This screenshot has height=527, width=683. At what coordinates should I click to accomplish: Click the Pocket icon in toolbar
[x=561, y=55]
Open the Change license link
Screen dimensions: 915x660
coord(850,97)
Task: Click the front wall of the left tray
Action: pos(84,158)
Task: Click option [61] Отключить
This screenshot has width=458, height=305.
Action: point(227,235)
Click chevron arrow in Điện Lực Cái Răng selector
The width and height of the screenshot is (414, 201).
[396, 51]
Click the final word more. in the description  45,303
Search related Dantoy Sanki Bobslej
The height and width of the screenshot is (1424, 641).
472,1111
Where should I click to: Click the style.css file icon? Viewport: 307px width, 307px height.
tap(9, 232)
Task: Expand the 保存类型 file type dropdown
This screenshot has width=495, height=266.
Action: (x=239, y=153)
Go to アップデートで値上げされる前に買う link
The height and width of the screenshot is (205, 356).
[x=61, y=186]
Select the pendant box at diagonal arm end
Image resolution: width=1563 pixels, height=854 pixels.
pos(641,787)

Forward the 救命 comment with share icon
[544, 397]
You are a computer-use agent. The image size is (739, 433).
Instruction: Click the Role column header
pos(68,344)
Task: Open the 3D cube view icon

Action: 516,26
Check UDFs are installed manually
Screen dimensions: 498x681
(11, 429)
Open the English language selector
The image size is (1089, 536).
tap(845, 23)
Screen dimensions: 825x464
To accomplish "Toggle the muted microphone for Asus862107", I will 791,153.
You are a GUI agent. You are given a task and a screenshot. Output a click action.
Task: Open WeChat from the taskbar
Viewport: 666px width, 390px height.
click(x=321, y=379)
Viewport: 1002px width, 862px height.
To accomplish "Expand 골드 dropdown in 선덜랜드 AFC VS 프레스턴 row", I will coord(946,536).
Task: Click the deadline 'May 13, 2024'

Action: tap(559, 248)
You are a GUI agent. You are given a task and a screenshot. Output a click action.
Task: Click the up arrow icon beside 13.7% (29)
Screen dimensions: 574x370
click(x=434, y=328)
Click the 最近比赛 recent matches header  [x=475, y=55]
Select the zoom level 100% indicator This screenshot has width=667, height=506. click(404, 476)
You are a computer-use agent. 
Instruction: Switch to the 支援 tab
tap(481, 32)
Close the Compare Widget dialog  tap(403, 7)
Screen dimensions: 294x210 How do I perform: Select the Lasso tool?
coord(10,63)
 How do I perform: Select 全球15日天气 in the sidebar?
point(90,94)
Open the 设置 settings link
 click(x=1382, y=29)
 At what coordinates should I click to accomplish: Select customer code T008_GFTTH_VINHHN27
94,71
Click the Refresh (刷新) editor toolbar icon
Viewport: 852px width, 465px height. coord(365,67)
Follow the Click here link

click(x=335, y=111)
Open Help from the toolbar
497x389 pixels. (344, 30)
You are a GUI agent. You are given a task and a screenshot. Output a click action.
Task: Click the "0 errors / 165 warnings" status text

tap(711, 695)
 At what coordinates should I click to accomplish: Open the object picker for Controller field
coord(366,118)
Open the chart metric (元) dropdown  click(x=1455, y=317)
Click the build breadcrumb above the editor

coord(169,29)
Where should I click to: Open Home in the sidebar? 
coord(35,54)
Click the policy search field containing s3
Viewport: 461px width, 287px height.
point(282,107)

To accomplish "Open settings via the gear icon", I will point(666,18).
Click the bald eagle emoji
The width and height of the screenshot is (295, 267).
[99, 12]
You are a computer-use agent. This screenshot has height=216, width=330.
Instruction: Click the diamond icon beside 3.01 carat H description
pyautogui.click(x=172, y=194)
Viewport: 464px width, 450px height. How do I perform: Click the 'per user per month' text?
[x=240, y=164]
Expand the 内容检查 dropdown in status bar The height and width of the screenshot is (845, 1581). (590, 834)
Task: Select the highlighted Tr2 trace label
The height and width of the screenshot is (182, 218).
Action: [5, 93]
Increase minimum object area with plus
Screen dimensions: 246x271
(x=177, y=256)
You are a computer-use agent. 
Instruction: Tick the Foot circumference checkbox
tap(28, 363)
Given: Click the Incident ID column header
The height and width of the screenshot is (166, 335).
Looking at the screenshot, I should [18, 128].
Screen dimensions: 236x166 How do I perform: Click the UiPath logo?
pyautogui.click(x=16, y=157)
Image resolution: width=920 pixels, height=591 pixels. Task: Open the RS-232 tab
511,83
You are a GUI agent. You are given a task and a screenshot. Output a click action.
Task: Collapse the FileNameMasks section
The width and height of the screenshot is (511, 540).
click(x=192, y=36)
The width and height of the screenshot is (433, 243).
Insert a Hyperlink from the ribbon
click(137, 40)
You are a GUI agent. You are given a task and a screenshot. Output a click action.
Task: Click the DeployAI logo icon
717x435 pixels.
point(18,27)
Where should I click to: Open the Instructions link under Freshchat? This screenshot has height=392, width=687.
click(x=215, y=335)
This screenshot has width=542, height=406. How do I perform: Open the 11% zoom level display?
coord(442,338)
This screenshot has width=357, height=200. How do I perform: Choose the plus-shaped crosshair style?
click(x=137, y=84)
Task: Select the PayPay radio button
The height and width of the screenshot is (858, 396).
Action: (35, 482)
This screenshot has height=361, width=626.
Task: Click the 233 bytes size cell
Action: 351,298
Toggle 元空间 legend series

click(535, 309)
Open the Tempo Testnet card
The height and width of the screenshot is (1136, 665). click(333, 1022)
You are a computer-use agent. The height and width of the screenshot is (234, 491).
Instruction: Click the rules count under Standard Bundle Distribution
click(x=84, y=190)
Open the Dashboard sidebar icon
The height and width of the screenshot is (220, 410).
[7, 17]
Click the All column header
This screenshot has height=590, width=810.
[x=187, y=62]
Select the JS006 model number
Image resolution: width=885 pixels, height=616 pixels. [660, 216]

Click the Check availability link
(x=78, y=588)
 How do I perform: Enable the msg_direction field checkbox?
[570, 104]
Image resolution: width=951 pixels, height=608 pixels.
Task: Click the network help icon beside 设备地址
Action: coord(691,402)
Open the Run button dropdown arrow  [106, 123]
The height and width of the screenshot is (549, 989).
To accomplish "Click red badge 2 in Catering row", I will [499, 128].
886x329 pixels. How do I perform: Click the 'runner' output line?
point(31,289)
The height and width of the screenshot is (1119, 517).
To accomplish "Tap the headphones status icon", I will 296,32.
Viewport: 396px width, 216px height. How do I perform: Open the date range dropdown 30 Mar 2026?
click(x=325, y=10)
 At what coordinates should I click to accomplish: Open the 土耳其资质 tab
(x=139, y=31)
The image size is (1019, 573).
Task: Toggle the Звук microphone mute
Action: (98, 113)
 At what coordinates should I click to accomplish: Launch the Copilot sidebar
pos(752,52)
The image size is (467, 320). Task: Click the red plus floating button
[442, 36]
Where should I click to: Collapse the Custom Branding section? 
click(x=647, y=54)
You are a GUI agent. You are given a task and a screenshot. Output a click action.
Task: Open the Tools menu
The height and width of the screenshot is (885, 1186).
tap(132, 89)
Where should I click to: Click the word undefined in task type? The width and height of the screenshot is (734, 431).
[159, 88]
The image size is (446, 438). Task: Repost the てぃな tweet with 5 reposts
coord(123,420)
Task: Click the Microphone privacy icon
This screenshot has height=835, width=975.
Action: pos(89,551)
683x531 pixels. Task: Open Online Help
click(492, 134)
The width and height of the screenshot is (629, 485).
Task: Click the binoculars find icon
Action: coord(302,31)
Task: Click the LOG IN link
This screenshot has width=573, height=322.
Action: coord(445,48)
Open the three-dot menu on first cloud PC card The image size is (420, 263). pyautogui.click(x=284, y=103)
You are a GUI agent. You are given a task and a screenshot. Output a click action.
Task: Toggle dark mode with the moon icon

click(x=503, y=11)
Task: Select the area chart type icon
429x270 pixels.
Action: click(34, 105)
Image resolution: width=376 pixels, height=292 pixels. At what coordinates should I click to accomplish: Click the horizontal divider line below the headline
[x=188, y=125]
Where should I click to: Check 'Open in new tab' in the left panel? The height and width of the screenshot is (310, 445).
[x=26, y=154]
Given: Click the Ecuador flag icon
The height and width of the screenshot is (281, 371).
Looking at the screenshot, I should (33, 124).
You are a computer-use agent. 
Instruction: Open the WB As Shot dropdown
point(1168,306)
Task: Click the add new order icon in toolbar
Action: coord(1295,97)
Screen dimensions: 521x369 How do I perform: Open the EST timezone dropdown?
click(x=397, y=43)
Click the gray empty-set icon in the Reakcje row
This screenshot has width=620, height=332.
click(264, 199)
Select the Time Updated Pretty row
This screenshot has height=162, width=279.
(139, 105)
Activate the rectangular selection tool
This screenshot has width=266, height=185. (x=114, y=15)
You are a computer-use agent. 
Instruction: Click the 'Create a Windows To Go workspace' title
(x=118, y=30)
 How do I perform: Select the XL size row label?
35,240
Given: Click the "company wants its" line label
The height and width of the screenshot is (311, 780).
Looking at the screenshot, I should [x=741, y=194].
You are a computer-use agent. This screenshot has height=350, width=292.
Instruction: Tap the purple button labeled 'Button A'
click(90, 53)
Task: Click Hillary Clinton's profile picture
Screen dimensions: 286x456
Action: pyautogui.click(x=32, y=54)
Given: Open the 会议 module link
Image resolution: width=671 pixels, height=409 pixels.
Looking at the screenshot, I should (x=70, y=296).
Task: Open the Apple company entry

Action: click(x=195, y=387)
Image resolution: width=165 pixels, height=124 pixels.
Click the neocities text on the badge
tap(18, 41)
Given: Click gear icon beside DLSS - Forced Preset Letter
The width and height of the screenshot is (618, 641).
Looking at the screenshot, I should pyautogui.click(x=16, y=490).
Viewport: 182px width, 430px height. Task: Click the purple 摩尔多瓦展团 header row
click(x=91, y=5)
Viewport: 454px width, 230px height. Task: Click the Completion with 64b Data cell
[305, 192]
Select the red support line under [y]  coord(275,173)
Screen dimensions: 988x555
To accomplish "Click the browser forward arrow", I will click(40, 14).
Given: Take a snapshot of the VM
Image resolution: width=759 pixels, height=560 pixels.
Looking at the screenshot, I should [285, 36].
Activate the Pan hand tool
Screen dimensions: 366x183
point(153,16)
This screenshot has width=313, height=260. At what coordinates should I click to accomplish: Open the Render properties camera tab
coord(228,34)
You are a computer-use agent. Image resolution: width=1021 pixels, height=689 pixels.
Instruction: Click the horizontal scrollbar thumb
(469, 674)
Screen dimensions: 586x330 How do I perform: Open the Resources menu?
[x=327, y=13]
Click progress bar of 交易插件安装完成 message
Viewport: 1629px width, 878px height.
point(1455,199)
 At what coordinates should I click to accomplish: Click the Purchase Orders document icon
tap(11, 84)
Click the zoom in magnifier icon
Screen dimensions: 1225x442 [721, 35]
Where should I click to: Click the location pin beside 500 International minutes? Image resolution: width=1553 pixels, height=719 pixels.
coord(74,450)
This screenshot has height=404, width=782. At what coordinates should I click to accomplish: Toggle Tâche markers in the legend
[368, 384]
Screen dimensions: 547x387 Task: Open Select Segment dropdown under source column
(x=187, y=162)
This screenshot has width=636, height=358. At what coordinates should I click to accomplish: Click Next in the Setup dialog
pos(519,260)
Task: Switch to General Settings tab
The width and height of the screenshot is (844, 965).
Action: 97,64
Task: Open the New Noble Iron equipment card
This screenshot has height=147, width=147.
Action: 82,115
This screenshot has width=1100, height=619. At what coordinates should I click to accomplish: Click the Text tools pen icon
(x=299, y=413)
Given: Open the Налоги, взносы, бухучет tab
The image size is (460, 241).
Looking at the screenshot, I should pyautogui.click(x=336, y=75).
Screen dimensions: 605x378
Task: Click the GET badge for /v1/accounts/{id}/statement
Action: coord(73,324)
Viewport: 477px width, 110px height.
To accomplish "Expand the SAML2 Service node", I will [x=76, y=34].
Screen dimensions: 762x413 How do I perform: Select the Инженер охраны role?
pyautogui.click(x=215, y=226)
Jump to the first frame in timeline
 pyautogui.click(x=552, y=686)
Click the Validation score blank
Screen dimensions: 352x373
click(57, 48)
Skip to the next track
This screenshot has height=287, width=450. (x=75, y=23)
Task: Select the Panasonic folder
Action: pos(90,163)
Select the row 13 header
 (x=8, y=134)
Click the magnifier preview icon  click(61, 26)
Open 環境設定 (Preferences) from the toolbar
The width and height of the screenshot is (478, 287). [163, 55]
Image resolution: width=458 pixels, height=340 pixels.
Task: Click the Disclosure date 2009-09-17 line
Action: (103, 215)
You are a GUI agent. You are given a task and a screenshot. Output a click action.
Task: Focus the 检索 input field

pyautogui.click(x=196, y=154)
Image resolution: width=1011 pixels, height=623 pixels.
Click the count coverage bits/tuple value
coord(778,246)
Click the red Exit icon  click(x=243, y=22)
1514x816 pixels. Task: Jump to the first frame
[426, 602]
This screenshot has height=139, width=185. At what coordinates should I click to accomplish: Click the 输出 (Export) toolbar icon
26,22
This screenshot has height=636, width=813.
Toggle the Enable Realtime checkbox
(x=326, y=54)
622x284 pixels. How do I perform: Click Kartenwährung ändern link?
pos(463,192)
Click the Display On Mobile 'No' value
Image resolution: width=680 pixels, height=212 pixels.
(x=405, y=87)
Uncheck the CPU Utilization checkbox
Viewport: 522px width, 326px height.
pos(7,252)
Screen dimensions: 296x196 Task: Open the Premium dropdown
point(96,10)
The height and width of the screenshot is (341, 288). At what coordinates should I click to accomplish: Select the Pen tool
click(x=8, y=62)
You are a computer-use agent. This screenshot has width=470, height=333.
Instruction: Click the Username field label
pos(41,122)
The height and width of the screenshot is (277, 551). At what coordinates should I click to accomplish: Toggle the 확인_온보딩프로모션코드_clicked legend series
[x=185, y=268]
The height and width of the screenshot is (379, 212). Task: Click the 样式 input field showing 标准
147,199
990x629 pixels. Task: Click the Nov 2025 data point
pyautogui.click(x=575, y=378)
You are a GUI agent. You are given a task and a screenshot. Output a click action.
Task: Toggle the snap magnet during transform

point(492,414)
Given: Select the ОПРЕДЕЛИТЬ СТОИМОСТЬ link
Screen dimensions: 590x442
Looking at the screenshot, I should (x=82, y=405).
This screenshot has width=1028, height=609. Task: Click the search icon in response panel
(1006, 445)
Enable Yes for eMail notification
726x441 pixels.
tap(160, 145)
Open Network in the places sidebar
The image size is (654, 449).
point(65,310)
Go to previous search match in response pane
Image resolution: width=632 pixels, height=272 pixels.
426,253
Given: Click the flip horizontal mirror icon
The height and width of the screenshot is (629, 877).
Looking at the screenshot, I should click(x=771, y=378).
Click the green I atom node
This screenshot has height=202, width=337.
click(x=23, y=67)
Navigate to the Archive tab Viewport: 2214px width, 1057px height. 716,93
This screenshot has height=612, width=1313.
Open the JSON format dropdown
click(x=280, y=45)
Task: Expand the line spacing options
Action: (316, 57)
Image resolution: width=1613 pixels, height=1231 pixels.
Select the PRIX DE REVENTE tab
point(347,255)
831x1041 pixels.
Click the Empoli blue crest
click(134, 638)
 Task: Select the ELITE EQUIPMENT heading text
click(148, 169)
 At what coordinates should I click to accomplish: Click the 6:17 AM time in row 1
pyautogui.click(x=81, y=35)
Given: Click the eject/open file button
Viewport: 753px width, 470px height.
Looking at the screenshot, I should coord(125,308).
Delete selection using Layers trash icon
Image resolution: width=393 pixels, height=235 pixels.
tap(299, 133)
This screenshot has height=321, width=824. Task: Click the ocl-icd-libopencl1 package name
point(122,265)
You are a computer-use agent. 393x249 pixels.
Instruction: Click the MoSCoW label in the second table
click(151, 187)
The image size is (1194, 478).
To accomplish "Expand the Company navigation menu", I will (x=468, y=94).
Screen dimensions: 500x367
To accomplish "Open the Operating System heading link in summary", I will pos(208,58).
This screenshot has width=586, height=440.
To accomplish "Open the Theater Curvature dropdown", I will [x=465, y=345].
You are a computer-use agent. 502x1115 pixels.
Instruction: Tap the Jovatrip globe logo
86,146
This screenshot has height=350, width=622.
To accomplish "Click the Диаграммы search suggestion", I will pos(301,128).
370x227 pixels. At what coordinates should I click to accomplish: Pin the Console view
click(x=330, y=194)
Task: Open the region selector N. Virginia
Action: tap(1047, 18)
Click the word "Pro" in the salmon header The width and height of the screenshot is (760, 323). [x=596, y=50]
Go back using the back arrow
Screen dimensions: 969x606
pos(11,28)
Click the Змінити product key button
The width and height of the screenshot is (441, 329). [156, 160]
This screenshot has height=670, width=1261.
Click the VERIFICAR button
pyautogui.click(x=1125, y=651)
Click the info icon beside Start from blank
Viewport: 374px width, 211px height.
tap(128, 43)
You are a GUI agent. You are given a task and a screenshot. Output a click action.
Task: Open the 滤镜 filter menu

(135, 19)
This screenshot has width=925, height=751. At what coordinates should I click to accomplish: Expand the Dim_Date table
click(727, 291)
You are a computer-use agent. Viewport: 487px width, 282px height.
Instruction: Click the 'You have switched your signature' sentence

## Task item
Nothing but a number belongs in the answer, namely how many lines above include "gear".

## Solution for this exercise
2